Handel + Konsumgüter
Keine Angst vor den Fettnäpfchen

Mit einem liegenden Hockeyschläger hat die Bahn in der Vergangenheit gerne ihre mittelfristige Finanzplanung und die Geschäftsentwicklung der vergangenen Jahre symbolisiert. Der lange Griff wies bis 2003 in den Bilanzkurven leicht schräg nach rechts unten in den Minusbereich. Dann aber, 2004, führt die Schlagfläche rechtwinklig und steil aus den roten Zahlen heraus in die Jahre 2005 und 2006 – und in ansehnliche Gewinnzonen.

ek BERLIN. So ist es das Ziel, und Bahnchef Hartmut Mehdorn besteht nach wie vor beharrlich darauf, dieses Ziel zu erreichen. Auch nach Aufgabe der schnellen Börsenpläne will er die Bahn so schnell wie möglich kapitalmarktfähig machen – und damit eine Grundvoraussetzung für den Börsengang des noch bundeseigenen Konzerns schaffen. Doch die Zahl der Kritiker an diesen Plänen wächst.

So ist es einsam geworden um den 62-jährigen Diplom-Ingenieur, der Ende 1999 nach einer weitgehend in der Luftfahrtindustrie absolvierten Karriere als allseits gefeierter Hoffnungsträger für den schwierigen Weg der Bahn-Sanierung sein Amt als Bahnchef antrat. Sein Charisma stand in wohltuendem Gegensatz zum Auftritt seines eher drögen Vorgängers Johannes Ludewig. Unermüdlich trat und tritt der als zäher Kämpfer bekannte Mehdorn seitdem für das ehrgeizige Ziel Börsengang an. Wohl wissend, dass er nur die unternehmerischen Voraussetzungen dafür liefern kann – eine nachhaltige Gewinnentwicklung. Die Entscheidung über eine Teilprivatisierung des Bundesunternehmens muss die Politik fällen.

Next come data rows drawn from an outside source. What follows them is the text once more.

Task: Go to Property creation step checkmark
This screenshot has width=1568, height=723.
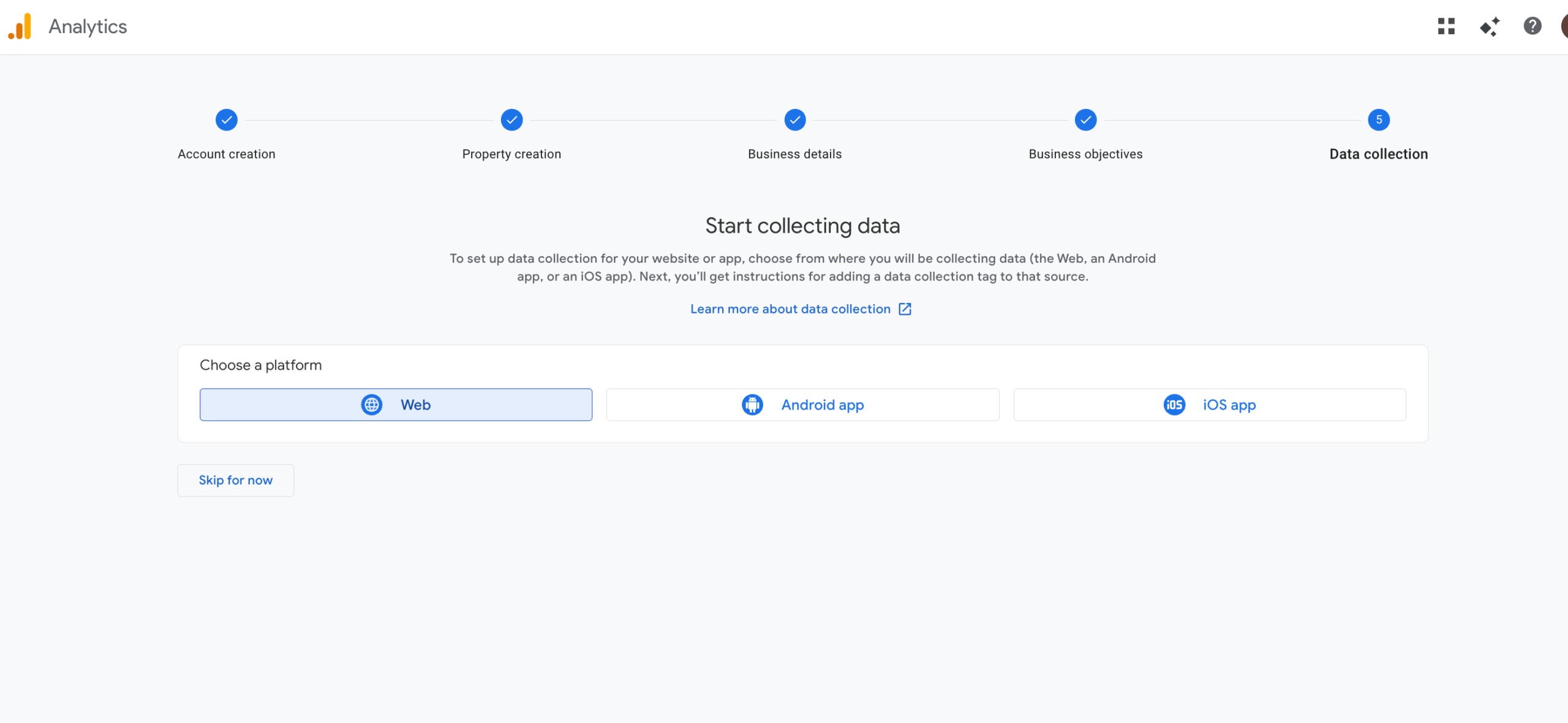Action: coord(511,120)
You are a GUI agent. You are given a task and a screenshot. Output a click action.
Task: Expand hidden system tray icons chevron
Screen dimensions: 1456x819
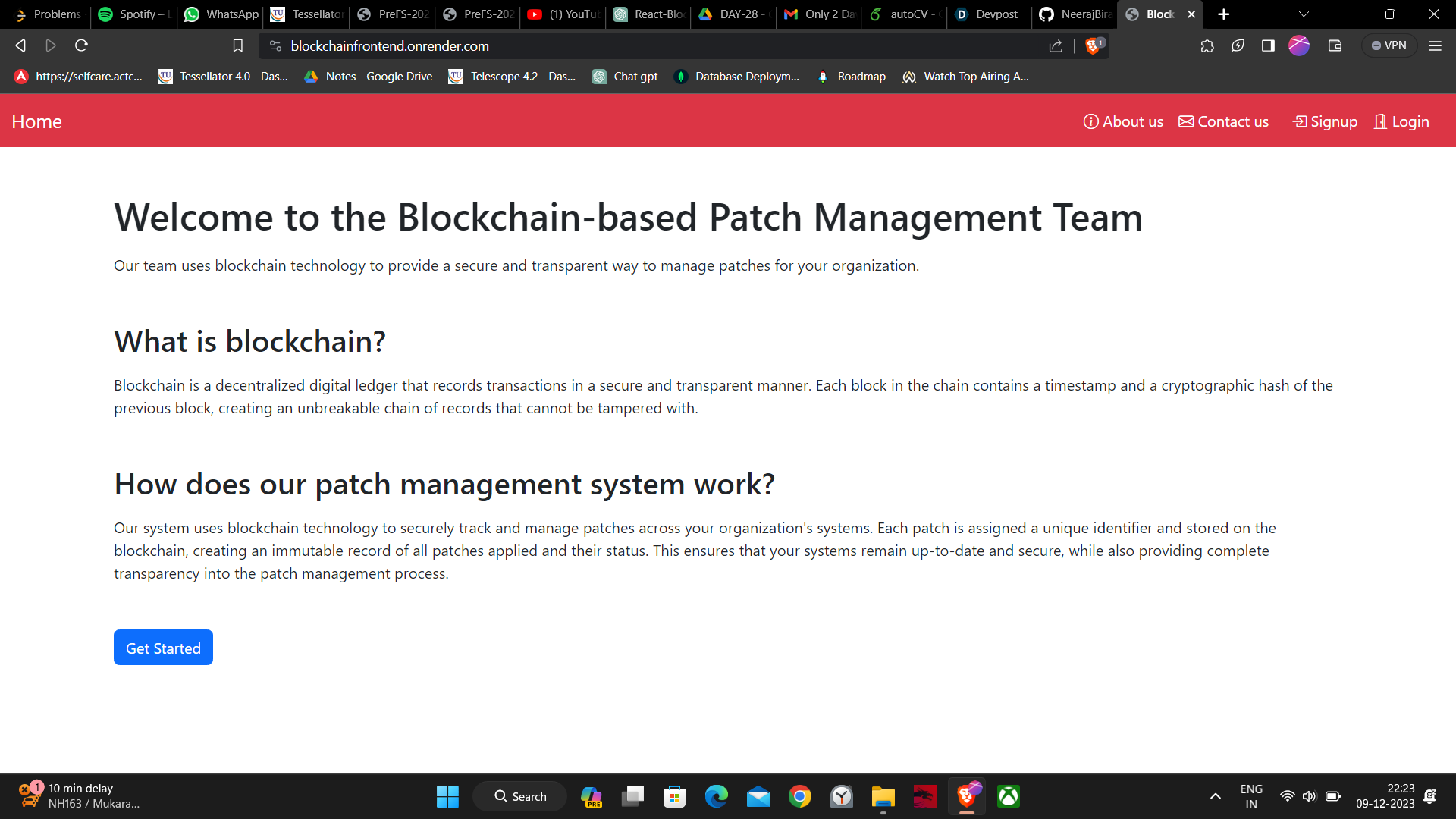coord(1215,796)
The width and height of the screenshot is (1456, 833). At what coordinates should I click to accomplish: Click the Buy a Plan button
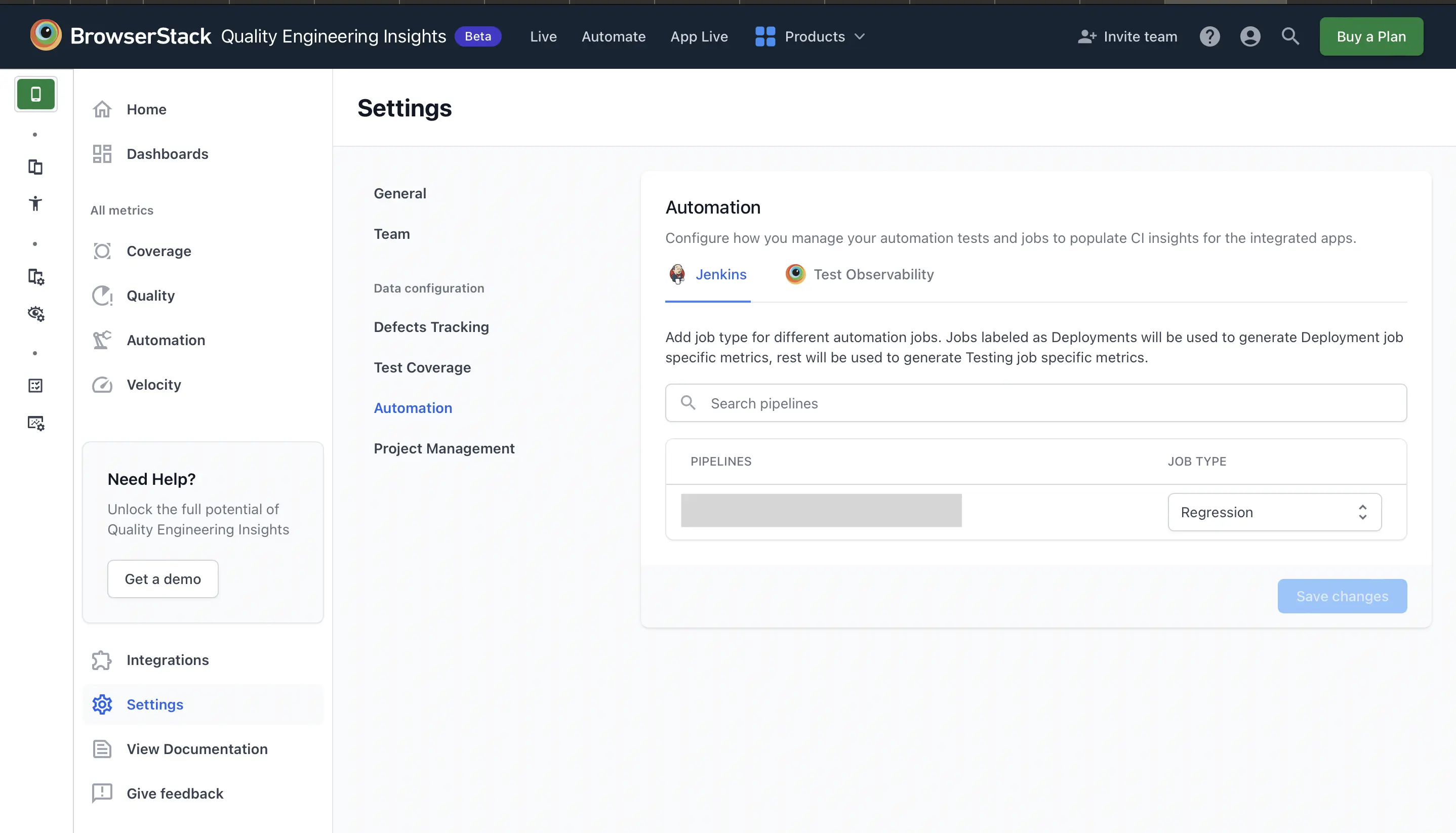(x=1371, y=36)
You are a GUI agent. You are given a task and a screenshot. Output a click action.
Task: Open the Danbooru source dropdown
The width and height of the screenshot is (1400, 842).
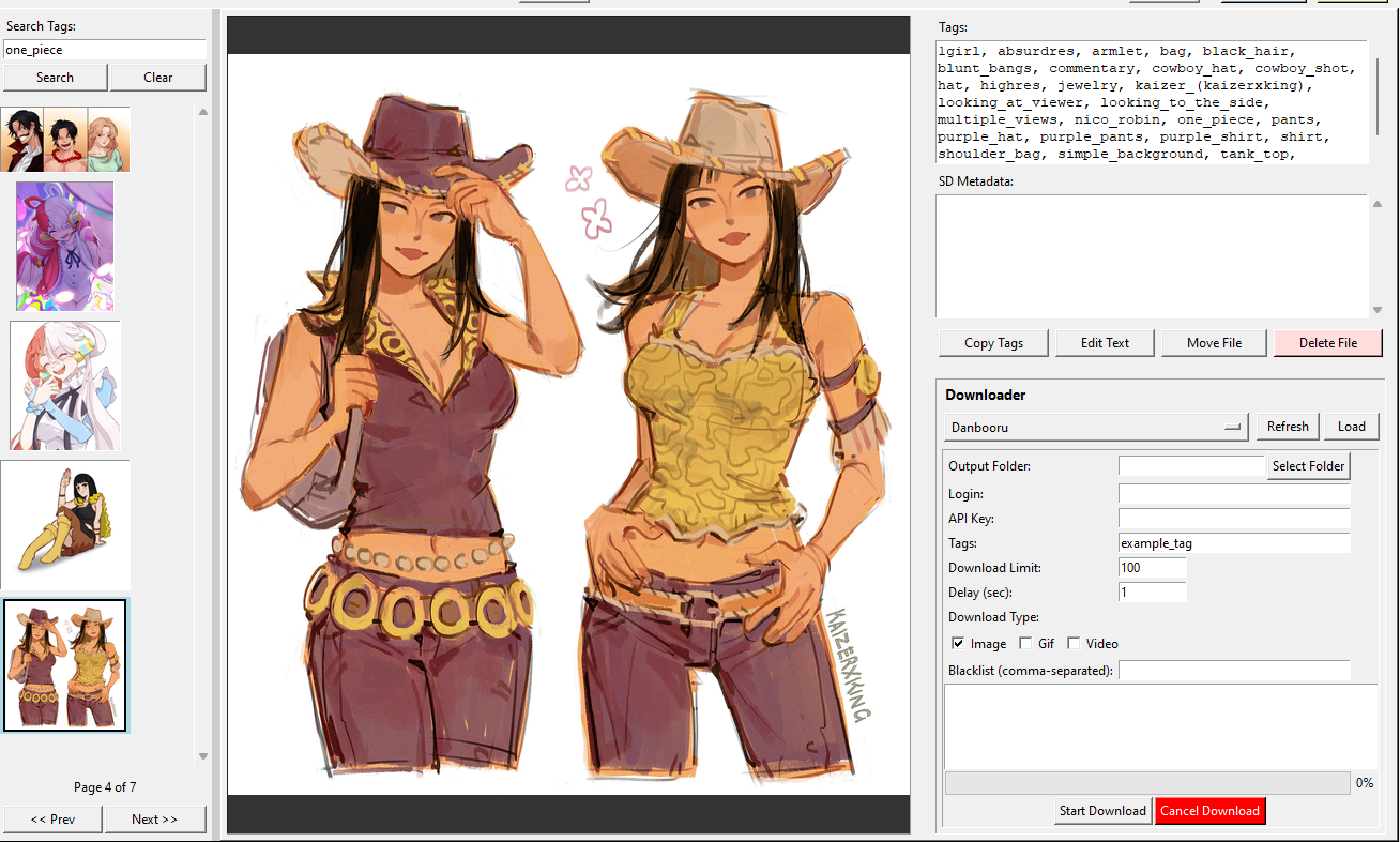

Doch gerade an der Frage der wirtschaftlichen Gesundung scheiden sich die Geister. Zwar schreibt die Bahn schwarze Zahlen im Schienennahverkehr, der sich allerdings zum Großteil aus den staatlichen Regionalisierungsmitteln finanziert. In den klassischen eigenwirtschaftlichen Bereichen, dem Personenfernverkehr und dem Güterverkehr, sieht es dagegen düsterer aus. Beide sind weit entfernt von einer nachhaltig positiven Entwicklung. Und so fällt es den Kritikern nicht schwer, dem Bahnchef eine Kopf-durch-die- Wand-Mentalität zu unterstellen.

Dies umso mehr, als Mehdorn auf seinem strammen Sanierungskurs keine Rücksichten auf Befindlichkeiten und Gegenmeinungen genommen hat, weder bei kleinen Wettbewerbern im Schienenverkehr noch bei den Parlamentariern in Bund und Ländern. Die Zahl der Gegner wuchs ständig – auch in der Wirtschaft. Die kantige Art des Bahnchefs, der sich nicht vor Fettnäpfchen fürchtete, kam nicht gut an. Und es formierte sich Widerstand – jener Widerstand, der jetzt zum Scheitern der Börsenpläne führte.